The Public Editor Criticizes Fishy Front-Page Story on Mercury and Sushi

Clark Hoyt on an alarmist front-page report on mercury in sushi: "I thought the package was less balanced than it should have been, given the state of existing research."

Public Editor Clark Hoyt's latest column tackled three health-related stories, one of them being the notorious "Mercury in Tuna" story from January that exaggerated the dangers of mercury in tuna sushi. That front-page story began:



Recent laboratory tests found so much mercury in tuna sushi from 20 Manhattan stores and restaurants that at most of them, a regular diet of six pieces a week would exceed the levels considered acceptable by the Environmental Protection Agency.


Hoyt introduced his segment:


Three articles in The Times last month raised an intriguing question: When does fairness demand that a newspaper walk down the middle in a scientific dispute, and when does responsibility demand that it take sides?


....


Researchers have concluded that mercury can harm the neurological development of young and unborn children. In 2004, the government urged pregnant women, women who might become pregnant, nursing mothers and young children to eat no more than 12 ounces a week of fish known to be low in mercury and to avoid some fish altogether, though not tuna. Freydkin, who is 35 and thinking about children, is right in the target audience, and The Times performed a service for her.


But what about the rest of us? The day after the article appeared, Time.com asked a Harvard epidemiologist if people should stop eating tuna. "No," said the doctor, Dariush Mozaffarian. "Over all, the dangers of not eating fish (including tuna) outweigh the small possible dangers from mercury" for healthy adults who eat the recommended one or two servings a week. He stressed the benefits of the fatty acids in fish that appear to help prevent heart disease.
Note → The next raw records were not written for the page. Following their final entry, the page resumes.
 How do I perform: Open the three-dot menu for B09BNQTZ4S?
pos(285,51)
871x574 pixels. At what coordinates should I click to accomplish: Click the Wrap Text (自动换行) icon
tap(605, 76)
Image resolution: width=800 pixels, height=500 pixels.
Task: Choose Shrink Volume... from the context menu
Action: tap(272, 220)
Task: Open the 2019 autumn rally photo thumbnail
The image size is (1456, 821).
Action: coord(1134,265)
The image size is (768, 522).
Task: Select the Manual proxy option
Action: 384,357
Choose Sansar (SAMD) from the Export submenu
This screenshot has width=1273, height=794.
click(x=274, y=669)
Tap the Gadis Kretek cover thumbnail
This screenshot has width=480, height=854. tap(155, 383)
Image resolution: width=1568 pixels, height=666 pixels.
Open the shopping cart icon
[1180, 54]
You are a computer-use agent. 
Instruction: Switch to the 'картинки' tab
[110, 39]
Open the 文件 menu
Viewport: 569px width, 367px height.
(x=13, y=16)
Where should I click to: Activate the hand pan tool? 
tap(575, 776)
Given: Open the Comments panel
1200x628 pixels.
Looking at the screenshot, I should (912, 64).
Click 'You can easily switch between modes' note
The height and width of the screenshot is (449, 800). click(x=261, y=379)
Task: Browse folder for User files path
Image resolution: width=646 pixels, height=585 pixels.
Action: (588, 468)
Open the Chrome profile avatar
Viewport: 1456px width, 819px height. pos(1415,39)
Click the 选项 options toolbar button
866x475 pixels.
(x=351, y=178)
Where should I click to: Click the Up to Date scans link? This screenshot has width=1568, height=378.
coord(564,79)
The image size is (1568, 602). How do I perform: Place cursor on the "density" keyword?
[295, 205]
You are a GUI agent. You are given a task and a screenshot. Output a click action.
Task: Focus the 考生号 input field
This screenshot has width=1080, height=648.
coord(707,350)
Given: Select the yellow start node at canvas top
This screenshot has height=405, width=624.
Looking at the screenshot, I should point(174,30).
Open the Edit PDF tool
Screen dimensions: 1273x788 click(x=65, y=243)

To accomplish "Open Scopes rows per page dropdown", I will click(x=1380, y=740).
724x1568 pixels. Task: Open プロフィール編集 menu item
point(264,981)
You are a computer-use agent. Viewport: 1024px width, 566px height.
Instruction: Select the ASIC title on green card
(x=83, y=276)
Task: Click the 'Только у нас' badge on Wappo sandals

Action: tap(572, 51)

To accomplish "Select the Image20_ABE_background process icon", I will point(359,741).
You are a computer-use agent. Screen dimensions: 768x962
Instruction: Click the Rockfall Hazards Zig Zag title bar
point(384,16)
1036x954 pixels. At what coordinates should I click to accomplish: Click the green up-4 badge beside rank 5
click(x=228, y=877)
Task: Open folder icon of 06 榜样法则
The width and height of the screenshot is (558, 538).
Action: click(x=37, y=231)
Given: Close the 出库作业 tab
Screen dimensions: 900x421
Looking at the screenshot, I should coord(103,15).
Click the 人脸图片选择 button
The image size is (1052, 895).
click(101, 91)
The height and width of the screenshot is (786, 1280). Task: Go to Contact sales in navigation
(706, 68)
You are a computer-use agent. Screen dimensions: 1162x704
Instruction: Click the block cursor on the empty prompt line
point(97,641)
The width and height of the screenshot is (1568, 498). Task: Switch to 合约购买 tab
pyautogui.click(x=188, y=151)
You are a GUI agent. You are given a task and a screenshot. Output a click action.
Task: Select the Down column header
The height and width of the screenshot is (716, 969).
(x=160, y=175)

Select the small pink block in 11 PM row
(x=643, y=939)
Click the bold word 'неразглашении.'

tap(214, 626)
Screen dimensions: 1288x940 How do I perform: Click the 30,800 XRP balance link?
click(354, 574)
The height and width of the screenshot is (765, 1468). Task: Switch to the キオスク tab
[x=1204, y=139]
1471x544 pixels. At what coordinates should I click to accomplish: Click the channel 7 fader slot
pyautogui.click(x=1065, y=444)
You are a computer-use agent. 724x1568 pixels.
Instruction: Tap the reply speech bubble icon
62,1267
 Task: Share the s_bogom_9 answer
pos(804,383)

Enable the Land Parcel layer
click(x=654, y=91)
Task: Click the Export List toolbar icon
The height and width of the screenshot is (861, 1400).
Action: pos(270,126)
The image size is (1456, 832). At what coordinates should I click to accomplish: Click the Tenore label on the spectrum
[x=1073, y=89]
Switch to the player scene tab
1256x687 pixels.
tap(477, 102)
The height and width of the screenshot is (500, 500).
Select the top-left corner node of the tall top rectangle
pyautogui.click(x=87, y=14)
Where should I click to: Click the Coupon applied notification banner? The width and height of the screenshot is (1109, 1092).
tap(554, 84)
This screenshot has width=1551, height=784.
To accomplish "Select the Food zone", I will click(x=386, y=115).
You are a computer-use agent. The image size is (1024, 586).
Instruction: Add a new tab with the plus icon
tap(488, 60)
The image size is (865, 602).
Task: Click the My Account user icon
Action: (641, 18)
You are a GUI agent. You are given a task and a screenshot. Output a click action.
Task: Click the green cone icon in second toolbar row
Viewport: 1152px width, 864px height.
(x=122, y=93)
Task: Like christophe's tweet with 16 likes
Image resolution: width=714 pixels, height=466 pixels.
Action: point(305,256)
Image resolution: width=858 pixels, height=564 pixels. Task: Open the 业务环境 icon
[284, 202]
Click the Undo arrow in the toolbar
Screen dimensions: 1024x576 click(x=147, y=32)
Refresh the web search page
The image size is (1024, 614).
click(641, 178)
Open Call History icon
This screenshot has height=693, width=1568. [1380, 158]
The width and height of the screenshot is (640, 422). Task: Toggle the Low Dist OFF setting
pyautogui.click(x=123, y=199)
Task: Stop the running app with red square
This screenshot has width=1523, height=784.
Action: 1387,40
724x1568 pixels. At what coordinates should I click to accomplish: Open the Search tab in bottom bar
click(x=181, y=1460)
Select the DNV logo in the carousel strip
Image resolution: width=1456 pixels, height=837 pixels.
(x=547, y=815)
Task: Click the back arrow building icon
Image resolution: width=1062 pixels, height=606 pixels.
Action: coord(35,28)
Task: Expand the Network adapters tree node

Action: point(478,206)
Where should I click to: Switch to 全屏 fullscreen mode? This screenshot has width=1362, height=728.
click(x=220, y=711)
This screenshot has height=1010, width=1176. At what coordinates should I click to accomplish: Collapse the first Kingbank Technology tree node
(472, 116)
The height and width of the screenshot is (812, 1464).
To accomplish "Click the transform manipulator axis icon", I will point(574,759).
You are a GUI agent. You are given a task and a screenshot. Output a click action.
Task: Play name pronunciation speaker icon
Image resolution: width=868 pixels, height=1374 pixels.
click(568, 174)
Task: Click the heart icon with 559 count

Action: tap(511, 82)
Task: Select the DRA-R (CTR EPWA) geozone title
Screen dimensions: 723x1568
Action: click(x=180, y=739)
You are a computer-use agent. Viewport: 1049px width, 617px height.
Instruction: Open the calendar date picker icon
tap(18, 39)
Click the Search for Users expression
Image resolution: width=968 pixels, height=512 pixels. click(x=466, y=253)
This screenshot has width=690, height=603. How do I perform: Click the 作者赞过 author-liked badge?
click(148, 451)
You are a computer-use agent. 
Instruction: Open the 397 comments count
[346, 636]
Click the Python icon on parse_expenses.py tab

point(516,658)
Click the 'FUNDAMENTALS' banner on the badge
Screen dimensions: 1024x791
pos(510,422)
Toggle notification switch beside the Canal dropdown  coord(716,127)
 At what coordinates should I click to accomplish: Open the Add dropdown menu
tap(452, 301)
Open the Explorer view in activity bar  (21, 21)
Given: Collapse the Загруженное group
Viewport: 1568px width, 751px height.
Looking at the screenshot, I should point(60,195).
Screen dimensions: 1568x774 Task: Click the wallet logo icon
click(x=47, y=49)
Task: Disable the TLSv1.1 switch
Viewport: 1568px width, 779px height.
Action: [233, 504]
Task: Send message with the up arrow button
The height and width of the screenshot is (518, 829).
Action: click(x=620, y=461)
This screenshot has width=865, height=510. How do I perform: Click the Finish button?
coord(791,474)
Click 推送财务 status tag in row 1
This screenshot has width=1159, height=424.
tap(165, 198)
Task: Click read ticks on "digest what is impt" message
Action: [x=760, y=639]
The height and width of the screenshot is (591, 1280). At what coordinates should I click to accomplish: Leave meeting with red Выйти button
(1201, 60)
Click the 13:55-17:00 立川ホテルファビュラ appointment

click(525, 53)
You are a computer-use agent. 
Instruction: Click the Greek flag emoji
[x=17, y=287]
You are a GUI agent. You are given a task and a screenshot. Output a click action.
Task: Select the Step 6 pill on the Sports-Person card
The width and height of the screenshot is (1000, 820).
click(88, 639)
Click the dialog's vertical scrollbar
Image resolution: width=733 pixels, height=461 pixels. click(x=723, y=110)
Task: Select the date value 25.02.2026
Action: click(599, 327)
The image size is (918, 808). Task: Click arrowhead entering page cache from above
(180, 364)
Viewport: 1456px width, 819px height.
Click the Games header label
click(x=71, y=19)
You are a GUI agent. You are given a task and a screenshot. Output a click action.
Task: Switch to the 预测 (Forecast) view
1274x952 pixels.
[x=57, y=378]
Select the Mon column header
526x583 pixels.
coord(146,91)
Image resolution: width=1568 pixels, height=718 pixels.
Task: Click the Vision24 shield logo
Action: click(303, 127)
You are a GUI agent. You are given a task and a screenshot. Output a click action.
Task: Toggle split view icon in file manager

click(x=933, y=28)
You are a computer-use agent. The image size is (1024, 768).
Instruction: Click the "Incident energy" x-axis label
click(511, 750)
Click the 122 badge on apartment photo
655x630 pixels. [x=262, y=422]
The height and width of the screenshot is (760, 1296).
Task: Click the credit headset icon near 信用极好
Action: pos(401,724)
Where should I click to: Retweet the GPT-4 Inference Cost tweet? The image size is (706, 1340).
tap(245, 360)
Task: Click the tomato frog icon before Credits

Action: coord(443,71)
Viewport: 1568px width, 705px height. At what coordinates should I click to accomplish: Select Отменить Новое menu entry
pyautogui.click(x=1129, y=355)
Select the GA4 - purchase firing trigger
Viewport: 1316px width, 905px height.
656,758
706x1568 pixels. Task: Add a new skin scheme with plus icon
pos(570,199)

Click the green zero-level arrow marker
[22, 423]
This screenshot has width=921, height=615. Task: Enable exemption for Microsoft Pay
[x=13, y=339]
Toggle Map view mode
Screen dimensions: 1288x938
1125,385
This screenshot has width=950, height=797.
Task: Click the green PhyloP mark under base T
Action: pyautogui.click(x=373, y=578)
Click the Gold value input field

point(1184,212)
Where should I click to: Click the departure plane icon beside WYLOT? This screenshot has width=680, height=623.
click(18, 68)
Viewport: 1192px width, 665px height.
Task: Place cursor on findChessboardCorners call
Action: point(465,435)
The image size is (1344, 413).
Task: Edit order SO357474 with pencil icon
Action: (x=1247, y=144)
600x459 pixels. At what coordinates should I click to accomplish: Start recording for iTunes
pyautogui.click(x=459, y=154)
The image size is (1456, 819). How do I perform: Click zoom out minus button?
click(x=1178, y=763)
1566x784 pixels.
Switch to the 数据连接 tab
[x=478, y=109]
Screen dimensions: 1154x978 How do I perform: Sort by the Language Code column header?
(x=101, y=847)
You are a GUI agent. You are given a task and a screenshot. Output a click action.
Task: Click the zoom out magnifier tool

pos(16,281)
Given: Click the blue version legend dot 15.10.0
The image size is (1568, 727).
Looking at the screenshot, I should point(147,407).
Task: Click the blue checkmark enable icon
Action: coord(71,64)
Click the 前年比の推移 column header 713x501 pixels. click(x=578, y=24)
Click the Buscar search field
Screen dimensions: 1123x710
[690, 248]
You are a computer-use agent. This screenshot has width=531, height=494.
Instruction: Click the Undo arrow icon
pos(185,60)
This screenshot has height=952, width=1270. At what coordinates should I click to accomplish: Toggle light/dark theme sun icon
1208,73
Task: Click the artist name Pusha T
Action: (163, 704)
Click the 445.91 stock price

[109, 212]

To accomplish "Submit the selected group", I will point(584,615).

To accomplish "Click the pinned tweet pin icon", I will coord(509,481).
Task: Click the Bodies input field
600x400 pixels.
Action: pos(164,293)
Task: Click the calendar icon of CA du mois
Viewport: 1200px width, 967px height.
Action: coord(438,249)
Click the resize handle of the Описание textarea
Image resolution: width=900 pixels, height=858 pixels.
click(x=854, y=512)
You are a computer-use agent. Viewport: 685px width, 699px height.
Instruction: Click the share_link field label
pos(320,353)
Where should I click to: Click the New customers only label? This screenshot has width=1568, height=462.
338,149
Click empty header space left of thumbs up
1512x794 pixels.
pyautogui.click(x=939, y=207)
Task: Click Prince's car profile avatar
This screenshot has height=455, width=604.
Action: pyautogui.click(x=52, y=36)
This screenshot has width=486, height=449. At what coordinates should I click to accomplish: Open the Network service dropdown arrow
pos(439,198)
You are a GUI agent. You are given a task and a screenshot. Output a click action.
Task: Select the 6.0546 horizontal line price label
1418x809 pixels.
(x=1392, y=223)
For adults not in the target group for the government's advisory, the effects of mercury at the levels found in The Times's tests are not clear. An accompanying article emphasized several studies saying that elevated mercury levels may be associated with cardiovascular disease. But other studies have found no such association. Marian Burros, the veteran food writer who did the project, said she read all the studies and concluded that the ones that did not find a link were poorly designed, one having only four subjects.


Hoyt concluded with mild criticism:


I thought the package was less balanced than it should have been, given the state of existing research. James Gorman, an editor in the science department who reviewed the article before publication, said he had raised several specific questions but that in retrospect, "I should have raised more questions about the general presentation."